Ideal for formal, evergreen hedges and clipped topiary in borders and pots, Buxus sempervirens, has long been a garden staple. This evergreen favourite is however, now under attack from both box blight disease and box tree caterpillars.
Box blight is a fungal disease caused by the fungus Cylindrocladium buxicola. It thrives in moist conditions and causes both the foliage of box to brown and die and the stems to turn black and then also dieback.
If the weather is damp a white furry growth which are the spores of the fungus can be seen. They generally appear in patches but will spread to the rest of the plant or along the rest of the hedge.
It is best to prune out infected and dead stems and remove dead leaves both from the plants and from underneath the plant. It is also worth scraping off the top few inches of soil underneath the plant. Everything removed should be binned and not composted.
If the problem is spread over a larger area you can reduce the size of the plants by half.
Box blight does not kill the roots of the plant so diseased plants do not necessarily have to be dug out unless the plant is severely infected, then the whole should be removed to prevent any further spread. If plants have been removed, it is best not to plant box in the same place.
Going forward, box should only be clipped in dry weather to prevent spores spreading and only once or twice a year as regular clipping will encourage denser growth which in turn leads to poorer air circulation. Use clean disinfected pruning equipment every time and try to keep airflow as free as possible around the plants.
If the area is damp and humid box blight is more likely to develop. Only water early in the morning and around the base of the plant so the leaves stay dry.
If you have detected and dealt with box blight, it is unlikely that you will have eliminated it in your first attempt, so it is important to continue to monitor the plants and deal with new infections promptly.
Box Tree Caterpillar
Box tree caterpillar, Cydalima perspectalis, can render a box plant leafless.

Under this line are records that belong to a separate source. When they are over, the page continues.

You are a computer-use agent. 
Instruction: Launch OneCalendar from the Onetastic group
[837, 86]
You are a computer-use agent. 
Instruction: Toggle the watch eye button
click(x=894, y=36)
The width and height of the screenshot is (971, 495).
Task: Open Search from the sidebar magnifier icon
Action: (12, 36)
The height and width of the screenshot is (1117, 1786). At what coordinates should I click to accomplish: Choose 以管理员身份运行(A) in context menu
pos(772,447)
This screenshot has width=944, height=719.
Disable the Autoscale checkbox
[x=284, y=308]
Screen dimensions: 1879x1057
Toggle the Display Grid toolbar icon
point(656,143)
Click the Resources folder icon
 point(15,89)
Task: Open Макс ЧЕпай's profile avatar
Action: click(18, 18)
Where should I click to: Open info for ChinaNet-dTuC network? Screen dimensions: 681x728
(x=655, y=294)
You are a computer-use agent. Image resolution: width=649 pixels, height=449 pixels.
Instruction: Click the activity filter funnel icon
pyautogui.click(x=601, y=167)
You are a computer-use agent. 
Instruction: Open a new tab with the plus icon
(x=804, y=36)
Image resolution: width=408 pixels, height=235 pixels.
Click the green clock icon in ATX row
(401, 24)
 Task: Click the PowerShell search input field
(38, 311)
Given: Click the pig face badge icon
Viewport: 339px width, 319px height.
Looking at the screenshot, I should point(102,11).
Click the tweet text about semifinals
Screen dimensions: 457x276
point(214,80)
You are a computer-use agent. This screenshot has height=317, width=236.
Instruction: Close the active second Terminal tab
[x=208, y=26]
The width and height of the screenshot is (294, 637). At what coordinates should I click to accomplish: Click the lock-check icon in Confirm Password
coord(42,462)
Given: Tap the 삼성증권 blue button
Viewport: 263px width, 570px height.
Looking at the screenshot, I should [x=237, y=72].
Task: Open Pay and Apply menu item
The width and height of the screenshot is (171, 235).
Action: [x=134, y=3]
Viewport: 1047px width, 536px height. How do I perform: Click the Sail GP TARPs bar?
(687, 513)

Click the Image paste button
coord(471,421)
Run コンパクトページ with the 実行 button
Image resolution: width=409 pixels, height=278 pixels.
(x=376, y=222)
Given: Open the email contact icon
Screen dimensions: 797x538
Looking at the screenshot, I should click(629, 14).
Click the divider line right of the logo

Symptoms of damage are patches of dieback, which could be confused with box blight but patches of webbing and droppings near damaged areas indicate the presence of box tree caterpillars.
The moths of this caterpillar were first seen in the UK in 2008 and is thought to have entered the UK on imported plants. Box tree caterpillars when newly hatched are greenish-yellow with black heads. When they are older they have thick black and thin white stripes along their bodies and can be up to 4cm long.
Box tree caterpillars are most active from spring to autumn but they can overwinter as small caterpillars in webbing spun between leaves.
To control small colonies of caterpillars, try simply picking them off by hand. For larger infestations, there is little else to do but use an insecticide or biological control. Remember not spray insecticides near flowering plants in order to prevent harm to beneficial pollinators.
The best prevention to avoid both box tree caterpillars and box blight is to check plants in nurseries to avoid bringing infected box plants home and quarantining box for up to six weeks before planting in order to check for any developing infestation of either the caterpillars or the fungus.